■ Excerpted text ■

* * *

Depending on a part’s complexity, there can be numerous steps involved before it is ready for use. For instance, in the case of RAMBO, the printed aluminum receiver and barrel required some machining and tumbling. After printing, the components were cut from the build plate, and then support material was removed from the receiver.
The barrel was printed vertically with the rifling. After it was removed from the build plate, two tangs were broken off and the barrel was tumbled in an abrasive rock bath to polish the surface. The receiver required more post-process machining to meet the tighter dimensional requirements. Once post-processing was complete, the barrel and receiver underwent Type III hard-coat anodizing, a coating process that’s also used for conventionally manufactured components of the M203A1. Anodizing creates an extremely hard, abrasion-resistant outer layer on the exposed surface of the aluminum.
The barrel and receiver took about 70 hours to print and required around five hours of post-process machining. The cost for powdered metals varies but is in the realm of $100 a pound. This may sound like a lot of time and expensive material costs, but given that the machine prints unmanned and there is no scrap material, the time and cost savings that can be gained through AM are staggering. The tooling and set-up needed to make such intricate parts through conventional methods would take months and tens of thousands of dollars, and would require a machinist who has the esoteric machining expertise to manufacture things like the rifling on the barrel.
Beyond AM fabrication of the weapon system, ManTech also requested that a munition be printed. Two RDECOM research and development centers, the U.S. Army Edgewood Chemical and Biological Center (ECBC) and the U.S. Army Research Laboratory (ARL), participated in this phase of the project to demonstrate RDECOM’s cross-organizational capabilities and teaming. An integrated product team selected the M781 40 mm training round because it is simple and does not involve any energetics—explosives, propellants and pyrotechnics are still awaiting approval for use in 3-D printing.
The M781 consists of four main parts: the windshield, the projectile body, the cartridge case and a .38-caliber cartridge case. The windshield and cartridge case are traditionally made by injection molding glass-filled nylon. Using multiple AM systems at multiple locations helped emphasize manufacturing readiness and the Army’s capability to design, fabricate, integrate and test components while meeting tolerances, requirements and design rules. ARL and ECBC used selective laser sintering and other AM processes to print glass-filled nylon cartridge cases and windshields for the rounds.

* * *

■ Your goal ■
From the excerpt on 3-D printing the RAMBO parts, copy the stretch from "The barrel was printed" through "of the aluminum.", word for word.

* * *

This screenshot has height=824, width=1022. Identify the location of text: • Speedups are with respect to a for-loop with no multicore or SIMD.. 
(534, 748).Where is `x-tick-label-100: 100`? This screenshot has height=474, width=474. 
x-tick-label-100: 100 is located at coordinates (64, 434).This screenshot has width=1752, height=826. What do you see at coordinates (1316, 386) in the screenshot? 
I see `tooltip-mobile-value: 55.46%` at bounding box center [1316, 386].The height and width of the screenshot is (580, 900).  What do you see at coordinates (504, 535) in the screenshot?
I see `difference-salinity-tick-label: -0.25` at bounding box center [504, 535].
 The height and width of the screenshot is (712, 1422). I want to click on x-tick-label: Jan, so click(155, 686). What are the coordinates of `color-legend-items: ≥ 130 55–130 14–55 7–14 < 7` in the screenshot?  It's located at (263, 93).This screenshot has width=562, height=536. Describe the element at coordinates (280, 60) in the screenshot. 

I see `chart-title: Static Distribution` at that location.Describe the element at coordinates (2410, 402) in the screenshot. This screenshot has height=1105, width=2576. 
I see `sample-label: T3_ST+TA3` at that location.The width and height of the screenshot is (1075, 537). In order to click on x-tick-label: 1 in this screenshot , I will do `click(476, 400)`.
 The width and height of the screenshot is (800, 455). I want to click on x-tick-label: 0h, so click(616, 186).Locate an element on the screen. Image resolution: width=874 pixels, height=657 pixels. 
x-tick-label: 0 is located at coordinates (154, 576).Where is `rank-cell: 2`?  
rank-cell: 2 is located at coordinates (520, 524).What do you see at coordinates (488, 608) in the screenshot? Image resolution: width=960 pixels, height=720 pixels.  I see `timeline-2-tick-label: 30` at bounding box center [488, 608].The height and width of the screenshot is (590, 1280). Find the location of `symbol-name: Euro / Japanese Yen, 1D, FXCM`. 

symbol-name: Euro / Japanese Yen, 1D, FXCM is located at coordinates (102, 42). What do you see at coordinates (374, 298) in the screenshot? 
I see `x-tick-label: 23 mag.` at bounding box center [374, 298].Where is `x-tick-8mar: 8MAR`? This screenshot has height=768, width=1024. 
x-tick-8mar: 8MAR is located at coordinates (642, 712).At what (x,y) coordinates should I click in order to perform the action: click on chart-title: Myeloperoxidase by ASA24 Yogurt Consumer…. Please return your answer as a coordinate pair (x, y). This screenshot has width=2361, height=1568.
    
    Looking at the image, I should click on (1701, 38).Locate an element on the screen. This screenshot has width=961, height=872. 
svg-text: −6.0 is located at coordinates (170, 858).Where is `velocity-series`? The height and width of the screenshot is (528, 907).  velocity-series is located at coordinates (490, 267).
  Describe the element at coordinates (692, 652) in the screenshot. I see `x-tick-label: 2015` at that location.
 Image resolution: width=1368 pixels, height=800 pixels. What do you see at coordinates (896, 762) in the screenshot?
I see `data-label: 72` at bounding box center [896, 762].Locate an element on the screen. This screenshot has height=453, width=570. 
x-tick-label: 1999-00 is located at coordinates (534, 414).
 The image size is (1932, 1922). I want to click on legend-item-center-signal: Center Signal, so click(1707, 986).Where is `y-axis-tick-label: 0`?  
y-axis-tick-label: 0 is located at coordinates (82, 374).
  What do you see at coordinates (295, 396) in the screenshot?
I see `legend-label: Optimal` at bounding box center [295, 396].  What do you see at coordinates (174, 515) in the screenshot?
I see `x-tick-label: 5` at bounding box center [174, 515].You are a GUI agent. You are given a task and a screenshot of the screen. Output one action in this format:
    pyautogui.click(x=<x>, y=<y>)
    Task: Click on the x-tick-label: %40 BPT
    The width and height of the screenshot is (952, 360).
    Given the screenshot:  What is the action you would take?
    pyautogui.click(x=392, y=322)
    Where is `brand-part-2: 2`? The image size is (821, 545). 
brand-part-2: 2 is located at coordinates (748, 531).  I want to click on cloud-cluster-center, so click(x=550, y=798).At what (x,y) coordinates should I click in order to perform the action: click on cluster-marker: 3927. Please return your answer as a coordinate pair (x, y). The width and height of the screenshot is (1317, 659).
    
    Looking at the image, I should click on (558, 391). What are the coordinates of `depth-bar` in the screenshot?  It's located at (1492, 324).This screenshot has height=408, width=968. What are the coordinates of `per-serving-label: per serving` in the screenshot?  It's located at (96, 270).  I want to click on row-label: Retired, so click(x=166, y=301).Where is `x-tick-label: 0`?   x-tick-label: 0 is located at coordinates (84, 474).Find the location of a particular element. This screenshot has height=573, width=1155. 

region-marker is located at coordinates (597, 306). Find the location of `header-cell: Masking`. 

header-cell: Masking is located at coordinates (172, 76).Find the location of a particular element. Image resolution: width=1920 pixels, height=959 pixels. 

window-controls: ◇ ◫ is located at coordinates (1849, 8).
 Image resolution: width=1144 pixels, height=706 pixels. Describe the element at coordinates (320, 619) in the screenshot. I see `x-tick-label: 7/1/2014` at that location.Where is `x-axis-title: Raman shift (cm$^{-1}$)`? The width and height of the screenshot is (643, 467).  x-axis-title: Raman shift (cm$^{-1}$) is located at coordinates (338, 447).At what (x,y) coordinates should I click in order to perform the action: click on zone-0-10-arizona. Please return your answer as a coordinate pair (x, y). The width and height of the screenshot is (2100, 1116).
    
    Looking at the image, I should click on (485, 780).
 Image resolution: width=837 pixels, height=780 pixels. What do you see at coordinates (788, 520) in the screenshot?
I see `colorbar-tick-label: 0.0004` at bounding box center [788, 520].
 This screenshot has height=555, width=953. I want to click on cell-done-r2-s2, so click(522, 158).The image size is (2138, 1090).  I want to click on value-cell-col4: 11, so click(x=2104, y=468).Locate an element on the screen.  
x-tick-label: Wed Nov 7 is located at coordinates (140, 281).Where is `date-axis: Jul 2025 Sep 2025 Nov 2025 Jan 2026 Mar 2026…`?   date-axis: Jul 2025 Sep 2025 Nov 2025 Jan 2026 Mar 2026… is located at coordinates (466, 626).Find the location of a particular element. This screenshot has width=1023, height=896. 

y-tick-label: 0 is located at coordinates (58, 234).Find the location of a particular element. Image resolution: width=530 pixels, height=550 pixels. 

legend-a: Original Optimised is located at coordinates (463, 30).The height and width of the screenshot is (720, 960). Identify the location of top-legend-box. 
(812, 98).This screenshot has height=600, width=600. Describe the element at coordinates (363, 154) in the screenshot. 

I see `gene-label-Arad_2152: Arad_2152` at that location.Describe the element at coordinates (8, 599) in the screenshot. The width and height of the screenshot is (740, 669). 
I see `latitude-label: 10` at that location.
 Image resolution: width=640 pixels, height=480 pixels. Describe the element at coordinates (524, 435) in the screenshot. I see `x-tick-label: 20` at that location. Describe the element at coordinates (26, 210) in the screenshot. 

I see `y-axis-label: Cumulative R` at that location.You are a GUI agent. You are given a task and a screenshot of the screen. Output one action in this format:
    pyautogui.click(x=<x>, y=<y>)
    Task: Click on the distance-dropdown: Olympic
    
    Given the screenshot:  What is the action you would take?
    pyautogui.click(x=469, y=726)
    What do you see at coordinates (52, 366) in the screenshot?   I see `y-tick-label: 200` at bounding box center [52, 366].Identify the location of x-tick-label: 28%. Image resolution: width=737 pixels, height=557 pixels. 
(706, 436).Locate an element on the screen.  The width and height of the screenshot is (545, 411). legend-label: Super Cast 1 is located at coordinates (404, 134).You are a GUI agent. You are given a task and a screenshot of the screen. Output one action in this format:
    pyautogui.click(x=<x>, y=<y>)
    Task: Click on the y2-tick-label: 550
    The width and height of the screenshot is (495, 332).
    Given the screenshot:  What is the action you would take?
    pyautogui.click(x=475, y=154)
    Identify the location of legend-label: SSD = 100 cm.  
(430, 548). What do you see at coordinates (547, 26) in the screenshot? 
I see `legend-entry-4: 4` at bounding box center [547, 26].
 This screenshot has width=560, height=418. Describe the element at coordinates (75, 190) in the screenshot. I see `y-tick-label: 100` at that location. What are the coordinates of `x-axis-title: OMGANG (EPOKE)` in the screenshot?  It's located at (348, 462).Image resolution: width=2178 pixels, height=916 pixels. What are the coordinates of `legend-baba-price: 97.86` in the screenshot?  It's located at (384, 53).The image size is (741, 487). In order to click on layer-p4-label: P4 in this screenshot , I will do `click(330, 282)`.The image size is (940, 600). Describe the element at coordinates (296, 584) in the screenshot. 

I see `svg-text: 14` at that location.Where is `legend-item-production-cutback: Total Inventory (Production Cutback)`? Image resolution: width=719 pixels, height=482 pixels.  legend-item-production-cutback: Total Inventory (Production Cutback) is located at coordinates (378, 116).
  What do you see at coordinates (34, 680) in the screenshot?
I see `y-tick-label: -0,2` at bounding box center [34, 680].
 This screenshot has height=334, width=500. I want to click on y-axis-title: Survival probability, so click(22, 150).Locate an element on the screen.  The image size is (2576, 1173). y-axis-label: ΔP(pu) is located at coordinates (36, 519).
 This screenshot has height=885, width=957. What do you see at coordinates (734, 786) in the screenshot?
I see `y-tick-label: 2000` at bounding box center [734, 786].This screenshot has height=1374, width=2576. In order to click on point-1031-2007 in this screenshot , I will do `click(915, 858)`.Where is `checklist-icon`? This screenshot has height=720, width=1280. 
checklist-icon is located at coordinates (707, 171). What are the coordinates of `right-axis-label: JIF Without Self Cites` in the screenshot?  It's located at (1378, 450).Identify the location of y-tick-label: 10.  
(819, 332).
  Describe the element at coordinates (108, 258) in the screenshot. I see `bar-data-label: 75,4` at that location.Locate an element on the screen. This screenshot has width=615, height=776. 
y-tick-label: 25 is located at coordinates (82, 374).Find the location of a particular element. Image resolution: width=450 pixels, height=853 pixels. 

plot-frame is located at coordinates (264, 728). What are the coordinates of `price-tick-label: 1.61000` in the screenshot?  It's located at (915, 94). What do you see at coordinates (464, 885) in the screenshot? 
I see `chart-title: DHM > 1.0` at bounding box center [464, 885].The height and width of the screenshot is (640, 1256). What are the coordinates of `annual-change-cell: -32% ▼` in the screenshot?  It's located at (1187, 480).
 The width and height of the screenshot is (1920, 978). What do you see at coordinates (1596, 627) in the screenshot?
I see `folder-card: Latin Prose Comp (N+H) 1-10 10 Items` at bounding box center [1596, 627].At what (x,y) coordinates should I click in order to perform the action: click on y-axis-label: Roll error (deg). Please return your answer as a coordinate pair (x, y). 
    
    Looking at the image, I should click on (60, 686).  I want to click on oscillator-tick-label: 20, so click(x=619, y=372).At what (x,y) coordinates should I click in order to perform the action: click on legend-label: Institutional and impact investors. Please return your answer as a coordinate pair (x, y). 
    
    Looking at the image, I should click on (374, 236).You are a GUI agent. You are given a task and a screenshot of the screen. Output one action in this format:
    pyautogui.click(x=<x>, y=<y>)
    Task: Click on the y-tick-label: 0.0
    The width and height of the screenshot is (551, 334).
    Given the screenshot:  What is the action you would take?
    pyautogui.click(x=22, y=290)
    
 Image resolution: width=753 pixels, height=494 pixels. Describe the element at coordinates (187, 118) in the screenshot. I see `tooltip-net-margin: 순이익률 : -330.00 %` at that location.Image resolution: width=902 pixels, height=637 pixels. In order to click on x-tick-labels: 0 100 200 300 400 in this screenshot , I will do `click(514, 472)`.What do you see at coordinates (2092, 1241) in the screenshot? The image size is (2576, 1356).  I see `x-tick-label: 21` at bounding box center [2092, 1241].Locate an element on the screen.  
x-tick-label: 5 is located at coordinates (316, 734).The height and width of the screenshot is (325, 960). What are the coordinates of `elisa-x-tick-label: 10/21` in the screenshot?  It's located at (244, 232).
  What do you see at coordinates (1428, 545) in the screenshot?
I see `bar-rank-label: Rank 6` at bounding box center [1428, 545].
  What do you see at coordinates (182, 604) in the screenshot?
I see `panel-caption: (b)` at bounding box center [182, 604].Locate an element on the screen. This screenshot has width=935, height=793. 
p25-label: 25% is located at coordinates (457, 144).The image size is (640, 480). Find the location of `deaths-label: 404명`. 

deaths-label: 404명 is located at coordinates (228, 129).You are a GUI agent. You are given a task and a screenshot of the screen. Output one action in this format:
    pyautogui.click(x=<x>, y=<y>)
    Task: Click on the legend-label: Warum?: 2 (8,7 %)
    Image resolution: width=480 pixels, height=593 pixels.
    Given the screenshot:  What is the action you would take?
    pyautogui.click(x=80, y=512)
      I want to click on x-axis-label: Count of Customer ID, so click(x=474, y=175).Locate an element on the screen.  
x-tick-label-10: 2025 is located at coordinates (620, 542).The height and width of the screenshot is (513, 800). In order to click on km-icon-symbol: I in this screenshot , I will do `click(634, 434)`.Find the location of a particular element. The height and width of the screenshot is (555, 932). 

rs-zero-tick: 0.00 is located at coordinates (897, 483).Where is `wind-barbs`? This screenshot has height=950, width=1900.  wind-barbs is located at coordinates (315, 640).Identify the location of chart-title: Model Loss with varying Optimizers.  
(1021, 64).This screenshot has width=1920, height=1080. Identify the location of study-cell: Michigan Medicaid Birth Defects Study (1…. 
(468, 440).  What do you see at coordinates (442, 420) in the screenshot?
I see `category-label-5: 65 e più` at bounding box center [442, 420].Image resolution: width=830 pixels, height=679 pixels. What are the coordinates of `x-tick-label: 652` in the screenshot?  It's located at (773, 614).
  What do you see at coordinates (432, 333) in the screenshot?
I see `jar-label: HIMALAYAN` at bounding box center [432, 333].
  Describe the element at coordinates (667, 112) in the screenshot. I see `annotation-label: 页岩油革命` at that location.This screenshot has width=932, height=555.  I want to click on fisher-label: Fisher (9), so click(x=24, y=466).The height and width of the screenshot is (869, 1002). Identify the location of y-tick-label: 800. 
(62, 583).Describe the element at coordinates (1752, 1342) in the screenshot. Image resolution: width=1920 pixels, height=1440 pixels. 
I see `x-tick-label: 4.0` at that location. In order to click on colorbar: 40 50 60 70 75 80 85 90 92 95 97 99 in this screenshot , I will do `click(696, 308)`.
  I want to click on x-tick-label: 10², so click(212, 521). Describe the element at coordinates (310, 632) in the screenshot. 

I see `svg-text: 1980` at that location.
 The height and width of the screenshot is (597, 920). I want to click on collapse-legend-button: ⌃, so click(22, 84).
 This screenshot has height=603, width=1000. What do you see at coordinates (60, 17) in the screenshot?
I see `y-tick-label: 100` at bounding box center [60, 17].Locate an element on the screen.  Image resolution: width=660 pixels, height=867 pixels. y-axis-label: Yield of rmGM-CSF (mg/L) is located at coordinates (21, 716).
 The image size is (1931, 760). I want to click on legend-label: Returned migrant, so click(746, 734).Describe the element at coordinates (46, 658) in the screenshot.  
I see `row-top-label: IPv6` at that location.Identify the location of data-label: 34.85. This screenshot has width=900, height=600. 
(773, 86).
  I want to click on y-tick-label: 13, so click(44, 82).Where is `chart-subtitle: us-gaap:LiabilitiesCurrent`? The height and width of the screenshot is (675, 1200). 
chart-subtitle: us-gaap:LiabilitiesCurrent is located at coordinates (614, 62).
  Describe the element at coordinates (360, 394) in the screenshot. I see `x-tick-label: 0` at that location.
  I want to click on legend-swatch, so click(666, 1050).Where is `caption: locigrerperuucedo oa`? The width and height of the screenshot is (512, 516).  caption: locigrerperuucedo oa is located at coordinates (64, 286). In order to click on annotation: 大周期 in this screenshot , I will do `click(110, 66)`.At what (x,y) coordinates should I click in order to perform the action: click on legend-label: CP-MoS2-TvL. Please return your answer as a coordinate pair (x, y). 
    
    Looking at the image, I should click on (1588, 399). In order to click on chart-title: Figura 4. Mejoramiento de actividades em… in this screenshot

* * *

■ Task result ■
The barrel was printed vertically with the rifling. After it was removed from the build plate, two tangs were broken off and the barrel was tumbled in an abrasive rock bath to polish the surface. The receiver required more post-process machining to meet the tighter dimensional requirements. Once post-processing was complete, the barrel and receiver underwent Type III hard-coat anodizing, a coating process that’s also used for conventionally manufactured components of the M203A1. Anodizing creates an extremely hard, abrasion-resistant outer layer on the exposed surface of the aluminum.